第33話 見ちゃったんだ

「ごめんね、散らかってるけど、その辺に適当に座って。」

 志桜里は自室のリビングにルミを案内し、部屋の中を見渡してソファ近辺を指差して言うと、ルミをその部屋に残して奥の部屋に消えて行った。 

(これが志桜里さんの部屋か・・・いい部屋だな・・・、全然散らかってなんかないよ、私の部屋と比べちゃいけないけど、きちんと整理されてる志桜里さんらしい部屋だな。それに以外とか言ったら怒られちゃうかもしれないけど、すごく女の子っぽい部屋だな。ぬいぐるみとか置いてあるし・・・。)

 などとルミは思いながら、志桜里に言われた通りソファーに座り落ち着かない感じでキョロキョロと部屋の中を見回していると、壁にかかった1枚の写真に目が留まった。

(あれって確か・・・、そうだ! グループ結成当時の写真だ。えーと、真ん中にいるのが志桜里さんで、あぁ、この車か、伝説の全国を回ったっていうバスは。あれ?沙由さんと美里愛さんはどこだ?)

 ルミは沙由と美里愛を捜そうとその写真にもっと近づこうと思い、ソファーから立ち上がろうとしていると、志桜里が奥の部屋から部屋着に着替えて出てきた。

「ルミも着替える? 多分ルミは私と同じくらいの背格好だから、私ので良ければどうぞ。その方がくつろげるでしょ。」

 志桜里はルミの分の着替えも持ってきてくれていた。

(そんな図々ずうずうしく着替えますなんて言えないですよ。滅相めっそうも無い・・・。)

「大丈夫です。私はこのままで大丈夫です。」

 ルミは自分の服の肩のあたりを両手でつまみながら丁重に断った。

「そう、でも遠慮しないでね。じゃあ、もし着替えたくなったらすぐに言ってね。」

 志桜里はそう言うとソファーに腰かけていたルミのすぐ横にくっつく様に座って、ルミの為に持ってきた服を自分の横にそっと置いて、笑顔でルミを見ていたが、ルミはその志桜里の笑顔にぎこちない笑顔で答えていた。

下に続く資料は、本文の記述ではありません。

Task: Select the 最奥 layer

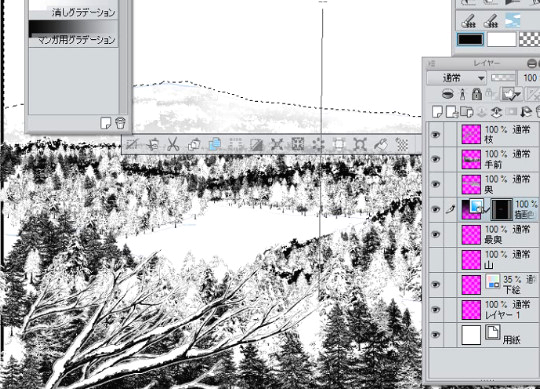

(あーなんかドキドキしちゃう。何なんだろう? なんか話さなきゃ・・・、そうだ!)

「あのー、志桜里さん、あそこにかけてある写真って・・・。」

 ルミは何か話題はと考え、気になっていた写真のことを思い出して、その写真を指差して尋ねるた。

「あー、あれね。グループ結成したての時の集合写真だよ。みんな笑顔がぎこちないでしょ。当時は”笑って”って言われてもなかなか笑えなくて、逆にひきつっちゃたりしてたんだよね。懐かしいね・・・、でもあそこに写ってるメンバーで今残ってるのは私と沙由と美里愛の3人だけになっちゃたけどね。」

 志桜里は頭の中に当時の映像を浮かべて懐かしそうな笑顔を見せていたが、すぐに言い直した。

「あぁ違うね、もう私だけになっちゃたんだね。」

 そう言うと志桜里は写真をジッと見つめていたが、やがて少し寂しそうな顔になっていた。

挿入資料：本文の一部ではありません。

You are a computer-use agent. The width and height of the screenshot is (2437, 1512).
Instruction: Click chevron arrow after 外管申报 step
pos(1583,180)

 ルミはその志桜里の表情の変化を見て、志桜里が何を考えたのかに気付いて、ルミ自身もなにか寂しい気分になってしまい、しばらくの間ふたりとも無言でその写真をぼんやりと眺めていた。

(やばいこんな重たい空気にしちゃ。)

 ルミは思い切って言葉を発した。

「これって真ん中が志桜里さんですよね。沙由さんと美里愛さんは・・・、あれ? どこにいるんですか?」

「あぁ、そうね。沙由と美里愛は結成当時は全然目立たなくてね。こんなこと言っちゃルミに失礼だけど、今のルミと同じ様に後列で踊ってたんだよ。だからこういった集合写真でも後ろの方に写ってるんだよ。」

 志桜里はルミに気を使って端っこという言葉は使わずに言うと、ソファーから立ち上がり写真を壁から外してきてルミの横に再び座り、写真の後ろの端っこのふたりを指差した。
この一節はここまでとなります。